Honestly, as I was reading TYM, it felt as though I was moving slowly through the pages. Halle does a brilliant job of slowly building the story between Thalia and Alejo. Yet, at the same time, she compels you forward. These characters are special for two very reasons. Here’s the deal:

For me, Alejo is the true star of this book. Honestly, THE STAR. From the first chapter where we meet him, I fell. Vi Keeland wrote a book earlier in the year, All Grown Up. Like TYM, it’s an older woman/younger man taboo romance. What I found interesting about that book, as well as in The Younger Man, is the hero, who is obviously younger than the female, is more emotionally mature than the heroine who has many more years on him. It’s been astounding to read this type of hero. As Keeland did, Halle easily accomplishes this with Alejo’s background. It makes sense that he’s mature for a twenty-three/twenty-four-year-old. What I love about him is his ability to feed Thalia’s soul. He’s a lion in bed. When these two couple, it’s hot AF, like steam up your glasses hot. Yet, what Alejo does that I love in swoony heroes is he sees
Thalia, and he feeds her emotional need. It’s this part of his character that I fell in love with the most. Yes, he’s an attractive, talented professional soccer player, but it’s his emotional depth and his ability to use that depth to help Thalia heal and find her strength again that is the highlight of this book.
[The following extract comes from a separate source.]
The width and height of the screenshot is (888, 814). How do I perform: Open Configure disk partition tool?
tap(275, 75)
Thalia. Halle crafts her character to remind her readers to live in their truth, I think. Thalia has endured loss in a variety of ways, and it has left her unmoored. It would be reductive to say that Alejo “completes” her or makes her less broken. Because that isn’t the reality that Halle is creating here. Instead, as she finds internal strength again through her career and with the inspiration of Alejo, Thalia heals. She holds the power over this; Alejo simply supports and recognizes her in a way that challenges her to see herself more distinctly. I think it’s Halle’s way of showing us that a true love inspires; it doesn’t fully define you.
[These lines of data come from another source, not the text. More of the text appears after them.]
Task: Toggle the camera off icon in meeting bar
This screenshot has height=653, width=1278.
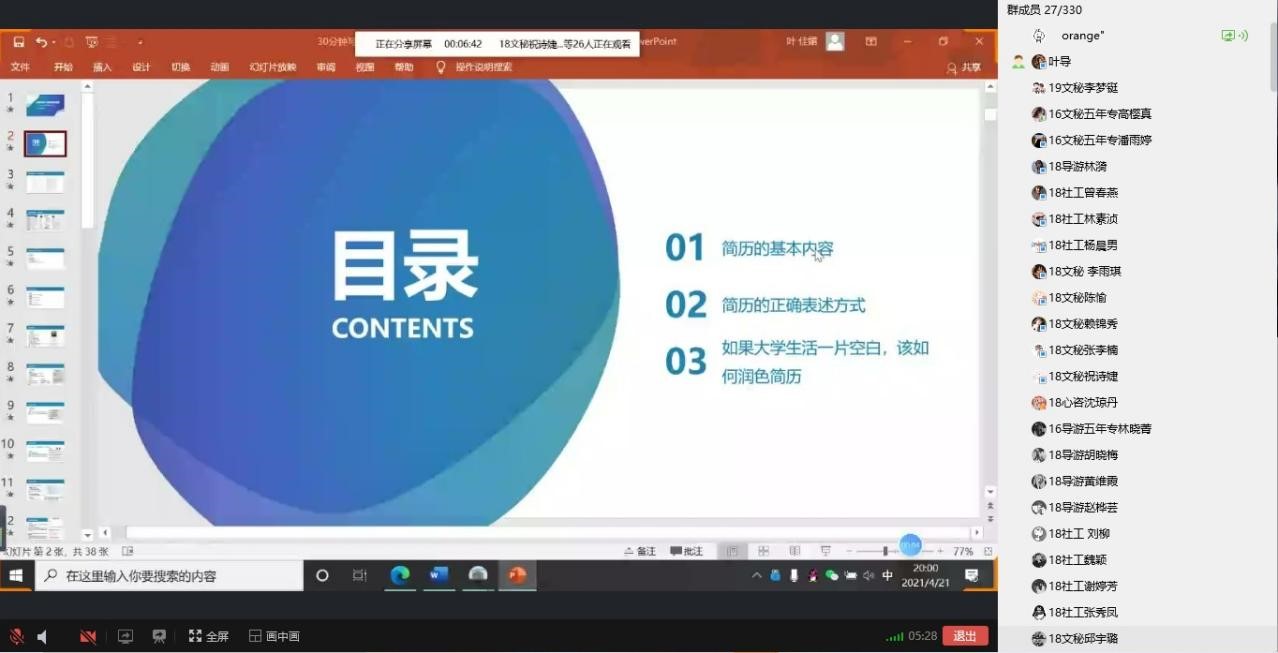Action: tap(88, 636)
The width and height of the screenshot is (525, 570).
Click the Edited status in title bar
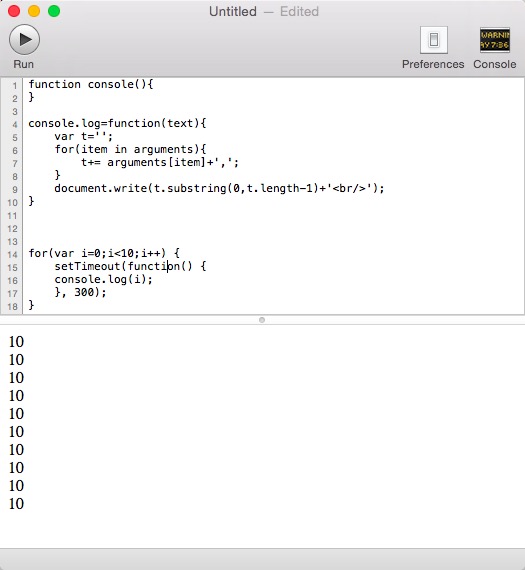coord(299,11)
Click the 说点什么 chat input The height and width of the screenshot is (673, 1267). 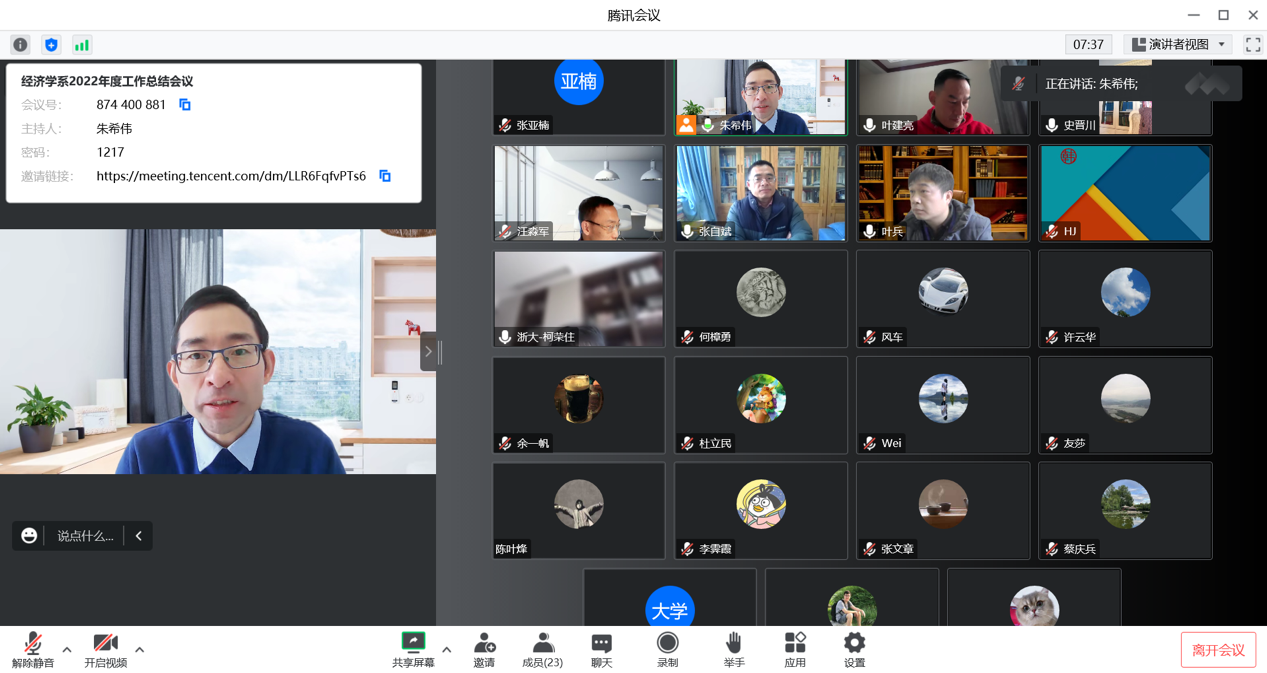click(85, 536)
As a reader, how do you know you should be reading Karina Halle’s The Younger Man? Well, this reader, for one, isn’t a soccer fan. I’m intrigued by it, but I don’t tune in to watch it. However, I was entranced with Halle’s storytelling of this world. I found myself looking up teams and players for reference. Secondly, I am interested in the older woman/younger man trope as I don’t see it written often enough. Given the breadth of age for romance readers, I find that we should read this trope more often. For me, finding yourself represented in romance seems essential. No, I’m not youthfully beautiful in my late 40s, but I recognize the struggle to determine my happiness and my future characterized in Thalia. That’s my intersection with her representation. I imagine there are plenty of women like me who would love to find some part of them in the characters or the story. And this sub-trope, I think, would go further to make that connection. Halle has written this well. Thalia and Alejo are 100% believable, and you can’t help but root for them as they struggle to find their happiness together.

Yes, there were several times when, like one would do when watching a horror movie, I wanted to peek through my fingers at the page. I invested myself easily into Alejo and Thalia’s story because Halle insisted it be so with her storytelling. Knowing that pain would be a part of their romance, still, I forged ahead, and it has a huge payoff in the end. Halle has crafted a story in The Younger Man that forces us to recognize the truth that “love is love is love” whether it’s between an older woman and a younger man or whether it’s a love for ourselves.